Emily’s lot were tucked the far end, away from the swimming pool. There were twelve of them, sat in their deck chairs in a semi-circle, the area where I was doing the chainsawing roped off. Safety regulations. Mrs Durand-Deacon was bang in the middle, some old biddy fanning her face with a newspaper she must have picked up at our last port of call. That was the real reason she was feeling a bit poorly. To be fussed over. There’s always someone like Mrs Durand-Deacon on these cruises. ‘Oh Waiter, I think I’ve got a fishbone stuck in my gullet. I can’t swallow properly. Oh Steward, There’s a terrible smell of effluent coming from my hot water tap. The fumes make me feel quite faint. Hello? Is that the Purser? I’d like to speak to the captain. Does he have to take the corners so fast? I feel quite…what’s the word?’
Lonely. That’s the word. Unloved, that’s another. Poor Mrs Durand-Deacon. She probably started off all right, probably was quite a good sort, but something happened to her along the way. She didn’t deserve to end up like this. No one does. I’ve come to see
that now. I might not like her kind much, but I’ve come to see that now. I walked through them, stepped over the rope and held out my hands.
‘Sorry to have kept you ladies, but the truth is I got lost.’

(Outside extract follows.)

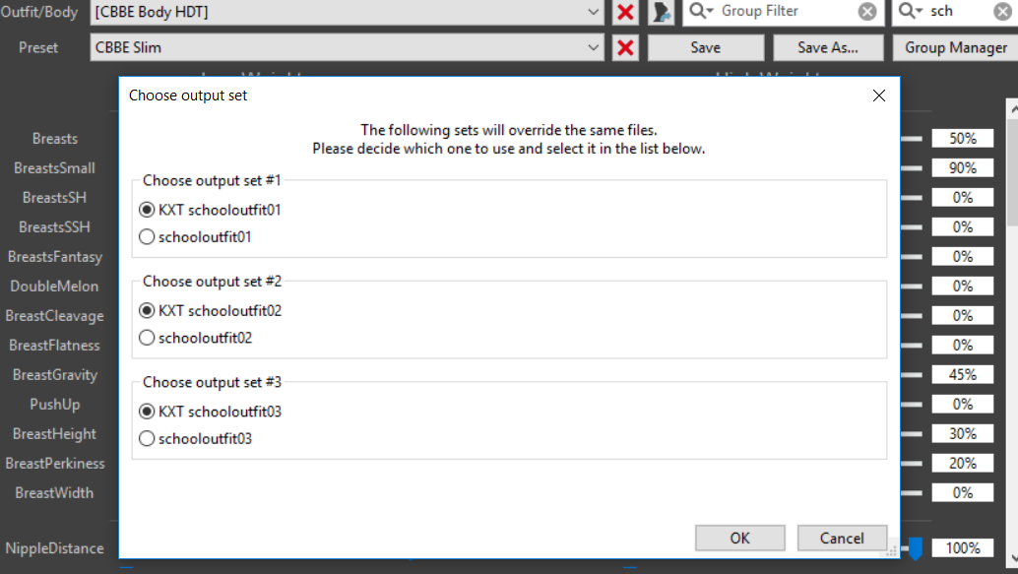The height and width of the screenshot is (574, 1018).
Task: Confirm selection with OK button
Action: [x=740, y=538]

They laughed. Everyone gets lost on cruise ships like these. It’s having the carpets all the same colour.
‘Mrs Durand-Deacon. I hear you’ve been suffering too. That naughty old sun. What say I cut him down to size?’
More laughter.
‘Seriously though, I’m going to have to do something extra special for you lot, considering how inconsiderate I’ve been. Something special for you too, Mrs Durand- Deacon. How about a giant squid, its arms all wriggly, ready to drag you down?’ I’d never done a squid in my life, but I wasn’t worried. She shook her head. ‘No? How about a whale then, one of them hump backs?’ More head shaking. I knew what she wanted. It’s what they always wanted.

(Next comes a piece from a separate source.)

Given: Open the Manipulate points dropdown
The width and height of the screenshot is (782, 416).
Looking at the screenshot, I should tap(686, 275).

‘What’s it to be then Mrs D-D?’ She took a gulp, like she’d just swallowed one.
‘A shark.’
‘A shark!’
‘A man-eating shark. One of those white ones.’
‘A man-eating shark. One of those white ones. Someone caught in it perhaps?’
She nodded like her head was going to drop off.
‘My husband! Gerald!’
Hysteria all round. A murderous lot, cruise goers. They all think it you know, some time in the voyage. One little push and all their troubles would be over.
‘A great white it is. With Gerald having his vitals nibbled.’
I got ready. The block of wood stood on a pair of trestles. It was about eight-foot long. The chainsaw sat on top, blade tucked away safely in its plastic cover. A spare blade lay curled like a sleeping boa constrictor on a table beside it, next to a pair of goggles, (safety regulations) a pot of paint for the sign painting, an alcohol-free can of beer (more safety regulations) and a fire extinguisher, just in case the shark or the chain saw or Mrs Durand-Deacon started to spontaneously combust. Load of toss those regulations. I mean I’d never had an accident once.